If a Republican wins the 2026 gubernatorial race (likely given Wyoming’s partisan lean), expansion becomes highly improbable for the foreseeable future. Wyoming would join the permanent group of non-expansion states maintaining coverage gaps indefinitely. If a Democrat wins (unlikely given Wyoming voted for Trump by 43 percentage points in 2024), expansion remains possible but would face the same legislative obstacles that blocked expansion under prior Democratic gubernatorial support.
The elimination of ARPA incentives under H.R. 1 removed the two-year, five-percentage-point FMAP bonus that was available to newly expanding states. This changes the financial calculus for any future expansion decision, reducing the federal funding available compared to pre-July 2025 conditions. Wyoming would receive standard 90% federal matching for expansion population rather than enhanced matching that might have sweetened the political bargain.
ACA subsidy expiration could create new pressure. If enhanced ACA subsidies expire after 2025, the approximately 11,000 to 20,000 Wyomingites currently receiving marketplace subsidies could lose affordable coverage options. This broader coverage crisis might shift political dynamics toward expansion as hospitals face dramatically increased uncompensated care. However, legislative resistance has persisted through prior coverage crises, suggesting that political culture trumps fiscal considerations.
Wyoming’s Path Forward: Permanent Non-Expansion Trajectory#
Wyoming represents the limiting case: a state that has not expanded and shows limited political movement toward expansion regardless of federal policy changes. The federal work requirement mandate does not directly affect Wyoming because there is no expansion population to regulate.
However, federal work requirements may paradoxically improve expansion prospects by providing political cover for legislators who support coverage expansion but fear primary challenges. If expansion eventually occurs, Wyoming’s extreme frontier geography and lack of managed care infrastructure would create distinctive implementation challenges requiring significant federal flexibility.
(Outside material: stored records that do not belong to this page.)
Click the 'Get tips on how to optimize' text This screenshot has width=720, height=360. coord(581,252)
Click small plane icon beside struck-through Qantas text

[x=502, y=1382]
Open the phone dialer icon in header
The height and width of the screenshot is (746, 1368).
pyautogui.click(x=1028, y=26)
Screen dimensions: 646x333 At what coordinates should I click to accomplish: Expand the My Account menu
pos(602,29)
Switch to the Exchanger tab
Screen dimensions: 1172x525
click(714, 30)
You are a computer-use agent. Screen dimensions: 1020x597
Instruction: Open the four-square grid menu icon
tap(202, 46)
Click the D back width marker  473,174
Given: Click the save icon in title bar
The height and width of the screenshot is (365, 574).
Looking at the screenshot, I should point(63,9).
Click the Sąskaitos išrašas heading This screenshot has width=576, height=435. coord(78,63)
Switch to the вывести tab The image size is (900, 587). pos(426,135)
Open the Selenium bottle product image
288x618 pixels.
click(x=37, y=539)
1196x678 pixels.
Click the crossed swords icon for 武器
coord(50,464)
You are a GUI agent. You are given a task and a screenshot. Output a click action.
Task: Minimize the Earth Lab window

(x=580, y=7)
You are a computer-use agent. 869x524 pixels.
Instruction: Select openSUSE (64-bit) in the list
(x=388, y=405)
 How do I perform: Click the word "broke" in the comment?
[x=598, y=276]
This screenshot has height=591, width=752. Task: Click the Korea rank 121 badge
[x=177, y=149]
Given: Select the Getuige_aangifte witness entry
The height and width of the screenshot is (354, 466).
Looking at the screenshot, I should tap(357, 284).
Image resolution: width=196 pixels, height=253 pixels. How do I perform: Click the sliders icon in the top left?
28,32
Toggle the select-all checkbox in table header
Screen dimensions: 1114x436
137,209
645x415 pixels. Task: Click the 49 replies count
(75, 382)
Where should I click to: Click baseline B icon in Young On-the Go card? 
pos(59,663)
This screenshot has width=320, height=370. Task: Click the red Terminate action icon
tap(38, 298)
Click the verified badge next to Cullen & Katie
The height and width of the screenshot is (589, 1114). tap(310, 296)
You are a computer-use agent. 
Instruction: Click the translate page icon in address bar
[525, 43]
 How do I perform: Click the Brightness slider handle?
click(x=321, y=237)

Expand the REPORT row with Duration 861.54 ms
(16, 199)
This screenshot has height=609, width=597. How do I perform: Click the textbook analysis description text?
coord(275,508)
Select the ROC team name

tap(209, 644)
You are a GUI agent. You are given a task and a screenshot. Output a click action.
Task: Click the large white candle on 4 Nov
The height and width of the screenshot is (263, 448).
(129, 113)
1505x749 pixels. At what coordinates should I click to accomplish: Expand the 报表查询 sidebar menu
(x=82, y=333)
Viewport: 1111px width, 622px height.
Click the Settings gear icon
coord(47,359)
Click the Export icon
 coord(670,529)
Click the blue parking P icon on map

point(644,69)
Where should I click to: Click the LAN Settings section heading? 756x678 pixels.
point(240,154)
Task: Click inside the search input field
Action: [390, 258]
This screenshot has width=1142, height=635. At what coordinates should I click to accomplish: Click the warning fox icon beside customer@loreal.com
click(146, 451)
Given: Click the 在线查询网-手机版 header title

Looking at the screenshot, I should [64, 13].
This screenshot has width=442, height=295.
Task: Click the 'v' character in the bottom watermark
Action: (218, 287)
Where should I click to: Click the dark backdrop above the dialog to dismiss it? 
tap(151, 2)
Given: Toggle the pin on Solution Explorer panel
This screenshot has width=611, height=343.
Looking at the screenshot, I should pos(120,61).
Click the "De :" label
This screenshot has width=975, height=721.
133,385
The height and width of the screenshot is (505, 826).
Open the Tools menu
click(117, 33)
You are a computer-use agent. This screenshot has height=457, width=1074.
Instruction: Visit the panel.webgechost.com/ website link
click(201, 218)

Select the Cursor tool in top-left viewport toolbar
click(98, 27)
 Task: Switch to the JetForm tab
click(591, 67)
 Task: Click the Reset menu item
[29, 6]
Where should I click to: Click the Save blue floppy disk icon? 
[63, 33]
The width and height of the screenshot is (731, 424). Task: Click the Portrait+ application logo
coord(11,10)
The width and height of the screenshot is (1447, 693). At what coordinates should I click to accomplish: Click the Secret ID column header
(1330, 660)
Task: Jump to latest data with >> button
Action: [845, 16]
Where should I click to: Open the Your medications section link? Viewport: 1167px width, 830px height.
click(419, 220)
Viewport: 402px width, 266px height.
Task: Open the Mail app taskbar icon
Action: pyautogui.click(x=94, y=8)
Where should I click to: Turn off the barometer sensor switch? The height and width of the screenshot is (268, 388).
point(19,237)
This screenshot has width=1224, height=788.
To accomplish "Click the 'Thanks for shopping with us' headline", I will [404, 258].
For now, approximately 9,000 Wyoming residents remain in the coverage gap with no pathway to healthcare coverage. The state’s hospitals continue absorbing over $120 million annually in uncompensated care. Wyoming pursues alternative federal healthcare funding through the Rural Health Transformation Program rather than Medicaid expansion, addressing infrastructure without expanding eligibility. The political dynamics that have blocked expansion for more than a decade show no signs of fundamental change, regardless of what federal policy requires of states that took a different path.
If Wyoming eventually adopts expansion, work requirements would almost certainly be part of the package, following the pattern of work requirement inclusion in Republican-controlled states’ expansion proposals. The state would face unique implementation challenges: building verification infrastructure for a small population dispersed across vast geography, establishing exemption processes recognizing frontier realities, and engaging members without MCO partnership infrastructure. The state might seek federal flexibility for approaches tailored to frontier conditions, including heavy reliance on self-attestation, recognition of seasonal employment patterns, and extended good cause exemption periods for residents facing geographic barriers to qualifying activities.
Wyoming demonstrates how state political dynamics can permanently override federal policy incentives, maintaining coverage gaps regardless of federal funding availability or work requirement mandates that would apply if coverage existed.